Rechercher
  • Cabinet St Pierre

Covid-19 et asthme : les recommandations des pneumologues


France – En cette période de circulation du virus, les patients atteints de maladies respiratoires chroniques, et notamment d’asthme, sont particulièrement inquiets, que ce soit en raison de leur pathologie même, ou de leur traitement. Voici quelques informations utiles à leur communiquer.

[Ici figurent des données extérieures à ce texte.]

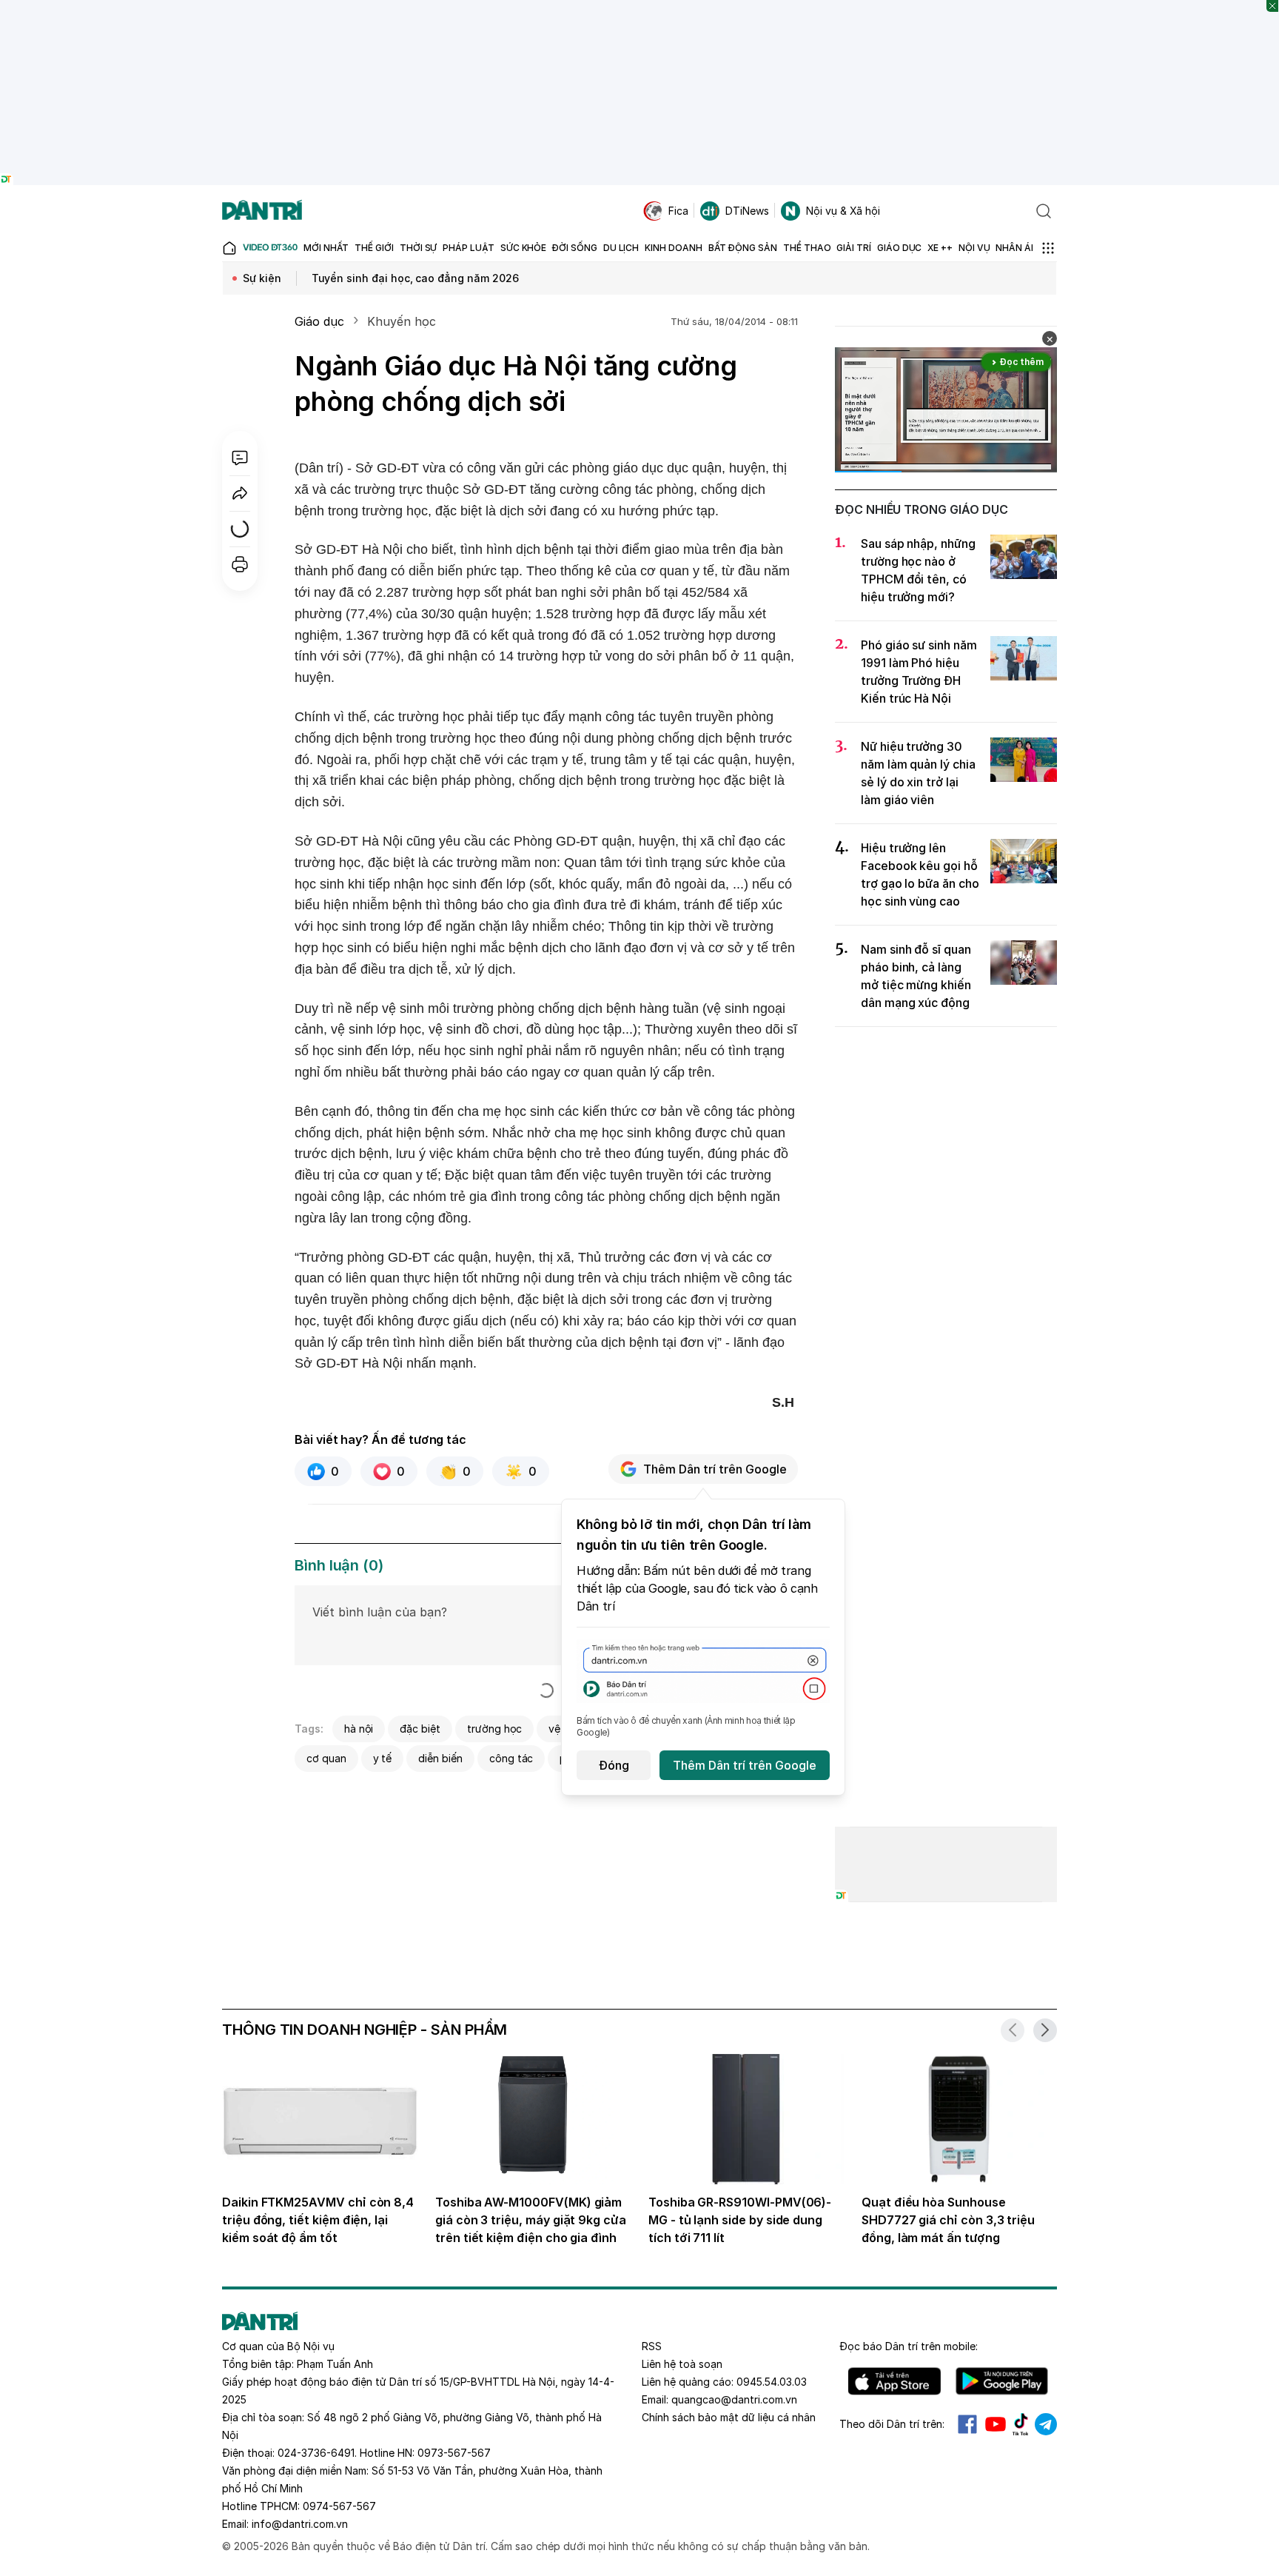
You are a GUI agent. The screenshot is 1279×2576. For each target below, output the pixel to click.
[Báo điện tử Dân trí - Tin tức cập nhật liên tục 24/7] (262, 211)
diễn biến (440, 1758)
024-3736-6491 (316, 2452)
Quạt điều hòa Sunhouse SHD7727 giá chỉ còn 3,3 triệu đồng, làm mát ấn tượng (948, 2220)
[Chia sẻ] (240, 493)
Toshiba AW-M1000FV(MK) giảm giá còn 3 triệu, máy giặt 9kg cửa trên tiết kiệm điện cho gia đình (530, 2220)
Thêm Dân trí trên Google (715, 1469)
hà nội (359, 1728)
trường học (494, 1728)
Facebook (967, 2424)
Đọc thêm (1022, 361)
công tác (511, 1758)
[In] (240, 564)
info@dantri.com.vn (300, 2524)
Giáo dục (319, 321)
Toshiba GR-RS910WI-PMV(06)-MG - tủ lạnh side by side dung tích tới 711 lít (739, 2220)
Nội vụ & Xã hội (843, 210)
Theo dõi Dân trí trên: (891, 2424)
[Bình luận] (240, 457)
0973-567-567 (454, 2452)
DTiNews (747, 210)
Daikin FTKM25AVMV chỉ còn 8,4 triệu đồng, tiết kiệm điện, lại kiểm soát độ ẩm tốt (318, 2220)
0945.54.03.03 (771, 2381)
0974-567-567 (339, 2506)
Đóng (614, 1765)
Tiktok (1021, 2424)
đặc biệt (420, 1728)
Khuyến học (401, 321)
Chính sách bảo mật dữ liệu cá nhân (729, 2417)
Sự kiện (262, 278)
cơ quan (326, 1758)
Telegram (1046, 2424)
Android (1002, 2381)
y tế (382, 1758)
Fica (678, 210)
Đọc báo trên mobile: (908, 2346)
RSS (652, 2346)
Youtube (995, 2424)
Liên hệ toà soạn (682, 2364)
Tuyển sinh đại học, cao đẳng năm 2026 (415, 278)
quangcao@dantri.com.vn (734, 2399)
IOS (894, 2381)
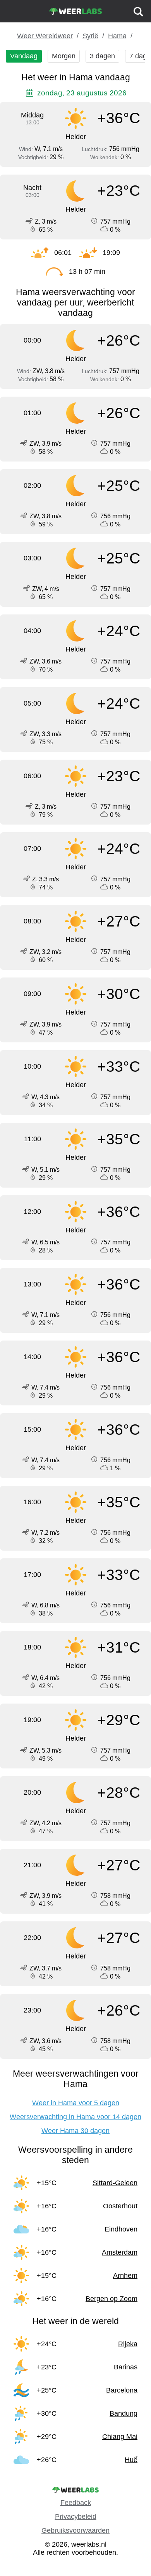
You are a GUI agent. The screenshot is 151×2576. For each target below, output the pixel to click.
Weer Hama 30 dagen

Corticoïde inhalé ou oral : ne pas interrompre sans l’avis d’un médecin

En réponse aux l’annonce sur les risques d’aggravation respiratoire liée à la prise d’anti-inflammatoire non stéroïdien (AINS) ou de cortisone en cas d’infection par le COVID-19, la Société de Pneumologie de Langue Française (SPLF) a émis un communiqué [1] pour souligner que « les personnes souffrant d’une maladie respiratoire chronique (asthme, BPCO, autre) qui reçoivent un traitement par corticoïde inhalé ou oral ne doivent pas l’interrompre sans l’avis de leur pneumologue ou de leur médecin traitant, au risque de déstabiliser leur maladie (exacerbation, aggravation) ». Concernant les anti-inflammatoires non stéroïdiens (tel que l’Ibuprofène), la SPLF précise qu’ils n’ont aucune indication thérapeutique dans les maladies respiratoires chroniques. La SPLF rappelle également qu’en cas de symptômes respiratoires aggravés – augmentation de la toux, difficulté à respirer ou fièvre – le patient doit contacter son médecin traitant, son pneumologue référent ou le 15 en cas de signes de gravité.

Asthme sévère

Concernant spécifiquement les personnes asthmatiques, l’association Asthme & Allergies apporte les précisions suivantes dans un communiqué actualisé au 19 mars[2] : « il est très important de ne pas arrêter son traitement de fond contre l'asthme. Celui-ci repose sur les corticoïdes inhalés qui permettent de contrôler l’inflammation bronchique et de diminuer les exacerbations d'asthme. Par contre, en cas de toux, de gêne respiratoire et de fièvre il est, en ce moment, indispensable de prendre avis auprès de son médecin avant de débuter un traitement de cortisone par voie orale ».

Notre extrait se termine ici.